* [DESCRIPTION OF THE TASK]:
Lines from the top of the entries down to the line with "Open the Calendar AI tool" must be set down exactly as they stand, with both ends retained.

========================

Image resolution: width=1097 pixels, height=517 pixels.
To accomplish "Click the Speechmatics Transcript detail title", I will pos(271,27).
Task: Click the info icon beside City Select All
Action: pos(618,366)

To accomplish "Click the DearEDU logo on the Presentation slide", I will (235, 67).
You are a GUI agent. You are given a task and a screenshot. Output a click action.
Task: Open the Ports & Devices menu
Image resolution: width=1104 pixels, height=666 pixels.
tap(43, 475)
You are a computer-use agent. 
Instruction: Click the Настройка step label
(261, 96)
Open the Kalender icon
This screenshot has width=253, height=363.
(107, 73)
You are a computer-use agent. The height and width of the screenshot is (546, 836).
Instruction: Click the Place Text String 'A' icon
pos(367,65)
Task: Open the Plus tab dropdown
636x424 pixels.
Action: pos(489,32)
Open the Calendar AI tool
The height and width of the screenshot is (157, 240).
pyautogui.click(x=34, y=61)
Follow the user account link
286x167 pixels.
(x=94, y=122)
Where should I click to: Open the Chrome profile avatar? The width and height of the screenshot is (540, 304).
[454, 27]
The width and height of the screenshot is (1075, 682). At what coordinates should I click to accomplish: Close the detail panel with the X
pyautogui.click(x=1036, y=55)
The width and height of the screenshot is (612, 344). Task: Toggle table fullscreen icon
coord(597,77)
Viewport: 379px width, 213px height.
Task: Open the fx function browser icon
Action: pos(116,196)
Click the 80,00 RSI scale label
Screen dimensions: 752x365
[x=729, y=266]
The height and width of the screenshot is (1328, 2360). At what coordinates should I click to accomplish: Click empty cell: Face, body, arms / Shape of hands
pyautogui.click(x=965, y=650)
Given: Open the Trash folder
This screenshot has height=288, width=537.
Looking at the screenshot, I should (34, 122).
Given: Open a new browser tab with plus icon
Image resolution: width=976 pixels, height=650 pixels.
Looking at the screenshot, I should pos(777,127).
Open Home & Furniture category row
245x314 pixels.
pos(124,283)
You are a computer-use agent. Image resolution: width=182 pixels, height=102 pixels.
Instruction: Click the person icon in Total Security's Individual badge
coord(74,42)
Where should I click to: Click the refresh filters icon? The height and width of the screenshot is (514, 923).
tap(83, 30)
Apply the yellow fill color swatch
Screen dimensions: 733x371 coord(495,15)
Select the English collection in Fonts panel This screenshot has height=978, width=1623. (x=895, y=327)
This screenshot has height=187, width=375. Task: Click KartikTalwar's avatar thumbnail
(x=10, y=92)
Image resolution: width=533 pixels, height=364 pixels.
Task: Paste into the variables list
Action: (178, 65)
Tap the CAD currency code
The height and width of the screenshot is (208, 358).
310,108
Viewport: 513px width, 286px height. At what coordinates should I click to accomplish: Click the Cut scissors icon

========================

* [WRITTEN ANSWER]:
Image resolution: width=1097 pixels, height=517 pixels.
To accomplish "Click the Speechmatics Transcript detail title", I will pos(271,27).
Task: Click the info icon beside City Select All
Action: pos(618,366)

To accomplish "Click the DearEDU logo on the Presentation slide", I will (235, 67).
You are a GUI agent. You are given a task and a screenshot. Output a click action.
Task: Open the Ports & Devices menu
Image resolution: width=1104 pixels, height=666 pixels.
tap(43, 475)
You are a computer-use agent. 
Instruction: Click the Настройка step label
(261, 96)
Open the Kalender icon
This screenshot has width=253, height=363.
(107, 73)
You are a computer-use agent. The height and width of the screenshot is (546, 836).
Instruction: Click the Place Text String 'A' icon
pos(367,65)
Task: Open the Plus tab dropdown
636x424 pixels.
Action: pos(489,32)
Open the Calendar AI tool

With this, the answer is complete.